Laurieton resident Ally Chumley says the case of missing boy William Tyrrell is one which many feel a deep personal connection to.
Her book Searching for Spiderman is due to be released on July 22 and it includes Ally's own extensive research and interviews after following the case for the past five years, since William's disappearance from Kendall in 2014.
Ally said when she heard a three-year-old boy had gone missing from a property in Kendall the incident grabbed her attention.
Ally decided to help and bring together members of the community to assist in the widespread search for William through the dense bushland at the back of Beneroon Drive.
Ally is a trained English teacher and has also written 45 educational text books.
She said she utilised her skills as a researcher to try and draw some conclusions about what might have happened to William.
As a local, Ally said she knew many of the people who came forward to give evidence at the inquest into William's disappearance at the NSW Coroner's Court in 2019 and 2020.
She meticulously took notes at the inquest to assist with her research for the book.
The inquest will resume in October, with the NSW Coroner's Court hearing potential witnesses are withholding information.
Ally said she had previously known Bill Spedding prior to him being named as a person of interest.
She decided she would be an advocate for him, given the media scrutiny he came under.
"It's easy to criticise people from a distance without really knowing the family and the situation," she said.

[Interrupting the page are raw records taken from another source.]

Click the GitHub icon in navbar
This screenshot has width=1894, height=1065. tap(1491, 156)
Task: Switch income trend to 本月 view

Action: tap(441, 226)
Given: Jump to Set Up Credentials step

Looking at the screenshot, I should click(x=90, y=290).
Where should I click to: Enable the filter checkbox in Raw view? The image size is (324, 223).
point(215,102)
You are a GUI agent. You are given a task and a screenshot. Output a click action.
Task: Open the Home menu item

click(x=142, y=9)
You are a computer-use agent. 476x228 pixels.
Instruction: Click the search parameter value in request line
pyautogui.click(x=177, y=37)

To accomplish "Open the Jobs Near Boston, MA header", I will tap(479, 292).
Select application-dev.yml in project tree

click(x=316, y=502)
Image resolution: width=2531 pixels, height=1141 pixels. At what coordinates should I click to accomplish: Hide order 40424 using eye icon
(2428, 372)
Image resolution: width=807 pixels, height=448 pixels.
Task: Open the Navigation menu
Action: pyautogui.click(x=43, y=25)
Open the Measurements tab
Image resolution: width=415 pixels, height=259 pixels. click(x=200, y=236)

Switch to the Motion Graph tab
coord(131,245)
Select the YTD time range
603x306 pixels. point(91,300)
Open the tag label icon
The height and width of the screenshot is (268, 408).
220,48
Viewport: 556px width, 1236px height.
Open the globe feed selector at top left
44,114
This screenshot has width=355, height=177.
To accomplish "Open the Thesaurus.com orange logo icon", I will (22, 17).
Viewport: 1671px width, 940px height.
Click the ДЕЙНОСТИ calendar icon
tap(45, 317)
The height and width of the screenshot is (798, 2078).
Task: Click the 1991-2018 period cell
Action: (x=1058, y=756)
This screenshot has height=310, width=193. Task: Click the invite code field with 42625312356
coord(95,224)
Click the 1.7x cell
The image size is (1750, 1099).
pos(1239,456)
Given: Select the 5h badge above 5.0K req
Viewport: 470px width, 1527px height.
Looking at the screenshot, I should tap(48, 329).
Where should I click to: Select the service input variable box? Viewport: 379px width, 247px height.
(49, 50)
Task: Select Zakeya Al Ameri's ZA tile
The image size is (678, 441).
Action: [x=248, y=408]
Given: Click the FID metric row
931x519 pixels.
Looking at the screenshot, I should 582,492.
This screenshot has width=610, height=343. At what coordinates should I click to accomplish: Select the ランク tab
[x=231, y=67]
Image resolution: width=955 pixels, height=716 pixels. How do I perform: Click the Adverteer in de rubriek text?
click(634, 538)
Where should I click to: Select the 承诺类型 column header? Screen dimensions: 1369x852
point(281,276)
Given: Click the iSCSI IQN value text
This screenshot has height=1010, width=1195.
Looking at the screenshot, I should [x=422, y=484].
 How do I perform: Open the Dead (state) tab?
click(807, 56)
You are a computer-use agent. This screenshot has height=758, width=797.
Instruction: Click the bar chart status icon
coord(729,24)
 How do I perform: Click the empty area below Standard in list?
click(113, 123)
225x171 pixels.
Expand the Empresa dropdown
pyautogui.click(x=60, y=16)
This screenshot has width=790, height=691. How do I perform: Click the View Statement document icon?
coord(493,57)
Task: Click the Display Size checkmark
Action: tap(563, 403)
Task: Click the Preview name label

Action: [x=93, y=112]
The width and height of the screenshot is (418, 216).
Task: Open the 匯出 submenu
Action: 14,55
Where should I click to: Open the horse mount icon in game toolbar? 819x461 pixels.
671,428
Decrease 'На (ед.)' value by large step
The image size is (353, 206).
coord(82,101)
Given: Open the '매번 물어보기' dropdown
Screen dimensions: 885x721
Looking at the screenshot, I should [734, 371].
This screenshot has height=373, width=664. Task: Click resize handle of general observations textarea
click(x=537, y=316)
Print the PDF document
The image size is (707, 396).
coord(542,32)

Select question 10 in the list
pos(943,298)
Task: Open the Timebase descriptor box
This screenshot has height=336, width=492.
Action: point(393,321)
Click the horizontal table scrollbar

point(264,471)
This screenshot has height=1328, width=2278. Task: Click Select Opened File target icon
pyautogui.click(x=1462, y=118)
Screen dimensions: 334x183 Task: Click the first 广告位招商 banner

"It was suddenly personally involving."
Ally said it's difficult to maintain objectivity when writing about the case.
"There's no way any writer should do that," she said.
"As a reader you're looking through the lens of the writer's opinion and I was not trying to straight out investigate the case.
"I was trying to tell the story of essentially a local person's involvement in it, rather than just the police findings."
Ally does come to her own conclusions about what might have happened to William within the book.
"The police and the detectives obviously know far more than what we do," she said.
"What I tried to base my conclusions on were reactions I saw and witnessed in the court."
Ally believes there is hope William's family will receive closure about what has happened to their boy.
"I think we're a lot closer to a resolution than what has been spoken about in the media," she said.
Ally is friends with a lot of the locals in Kendall and the Camden Haven and was able to interview many of the people directly involved in the case.
Ally dedicated the book to the residents of Kendall.
Meanwhile, former NSW lead detective Gary Jubelin was convicted and fined $10,000 for making illegal recordings during his role at the head of Strike Force Rosann during the investigation.
In June Mr Jubelin appealed his conviction and will next face court in mid-August.